## ENTRIES PROVIDED
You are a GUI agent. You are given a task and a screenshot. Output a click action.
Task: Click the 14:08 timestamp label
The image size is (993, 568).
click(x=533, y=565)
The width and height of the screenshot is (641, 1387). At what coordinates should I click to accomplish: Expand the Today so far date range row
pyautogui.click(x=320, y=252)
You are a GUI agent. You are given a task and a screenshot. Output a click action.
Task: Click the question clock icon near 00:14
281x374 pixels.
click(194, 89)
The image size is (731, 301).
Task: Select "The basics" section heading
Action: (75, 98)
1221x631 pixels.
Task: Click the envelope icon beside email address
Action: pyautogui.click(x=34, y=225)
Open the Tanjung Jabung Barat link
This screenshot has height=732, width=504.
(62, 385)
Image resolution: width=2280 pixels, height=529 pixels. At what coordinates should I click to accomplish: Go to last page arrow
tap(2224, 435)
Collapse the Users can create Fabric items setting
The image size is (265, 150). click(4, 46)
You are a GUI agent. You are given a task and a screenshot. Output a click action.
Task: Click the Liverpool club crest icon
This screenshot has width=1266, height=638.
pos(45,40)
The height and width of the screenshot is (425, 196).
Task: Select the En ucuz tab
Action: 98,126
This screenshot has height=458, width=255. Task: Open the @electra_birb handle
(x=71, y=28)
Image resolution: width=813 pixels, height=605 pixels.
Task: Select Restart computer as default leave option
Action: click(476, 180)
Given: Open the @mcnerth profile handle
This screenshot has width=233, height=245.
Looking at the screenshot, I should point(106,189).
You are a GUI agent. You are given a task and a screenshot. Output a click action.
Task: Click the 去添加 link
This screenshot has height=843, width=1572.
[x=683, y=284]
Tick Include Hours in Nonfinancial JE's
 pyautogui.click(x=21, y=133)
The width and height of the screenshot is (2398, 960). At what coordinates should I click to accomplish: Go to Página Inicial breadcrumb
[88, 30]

## THE TASK
Lay out the rows above as a JSON list of strings, with one string per line and blank lines omitted.

## RESULT FOR THIS TASK
[
  "You are a GUI agent. You are given a task and a screenshot. Output a click action.",
  "Task: Click the 14:08 timestamp label",
  "The image size is (993, 568).",
  "click(x=533, y=565)",
  "The width and height of the screenshot is (641, 1387). At what coordinates should I click to accomplish: Expand the Today so far date range row",
  "pyautogui.click(x=320, y=252)",
  "You are a GUI agent. You are given a task and a screenshot. Output a click action.",
  "Task: Click the question clock icon near 00:14",
  "281x374 pixels.",
  "click(194, 89)",
  "The image size is (731, 301).",
  "Task: Select \"The basics\" section heading",
  "Action: (75, 98)",
  "1221x631 pixels.",
  "Task: Click the envelope icon beside email address",
  "Action: pyautogui.click(x=34, y=225)",
  "Open the Tanjung Jabung Barat link",
  "This screenshot has height=732, width=504.",
  "(62, 385)",
  "Image resolution: width=2280 pixels, height=529 pixels. At what coordinates should I click to accomplish: Go to last page arrow",
  "tap(2224, 435)",
  "Collapse the Users can create Fabric items setting",
  "The image size is (265, 150). click(4, 46)",
  "You are a GUI agent. You are given a task and a screenshot. Output a click action.",
  "Task: Click the Liverpool club crest icon",
  "This screenshot has width=1266, height=638.",
  "pos(45,40)",
  "The height and width of the screenshot is (425, 196).",
  "Task: Select the En ucuz tab",
  "Action: 98,126",
  "This screenshot has height=458, width=255. Task: Open the @electra_birb handle",
  "(x=71, y=28)",
  "Image resolution: width=813 pixels, height=605 pixels.",
  "Task: Select Restart computer as default leave option",
  "Action: click(476, 180)",
  "Given: Open the @mcnerth profile handle",
  "This screenshot has width=233, height=245.",
  "Looking at the screenshot, I should point(106,189).",
  "You are a GUI agent. You are given a task and a screenshot. Output a click action.",
  "Task: Click the 去添加 link",
  "This screenshot has height=843, width=1572.",
  "[x=683, y=284]",
  "Tick Include Hours in Nonfinancial JE's",
  " pyautogui.click(x=21, y=133)",
  "The width and height of the screenshot is (2398, 960). At what coordinates should I click to accomplish: Go to Página Inicial breadcrumb",
  "[88, 30]"
]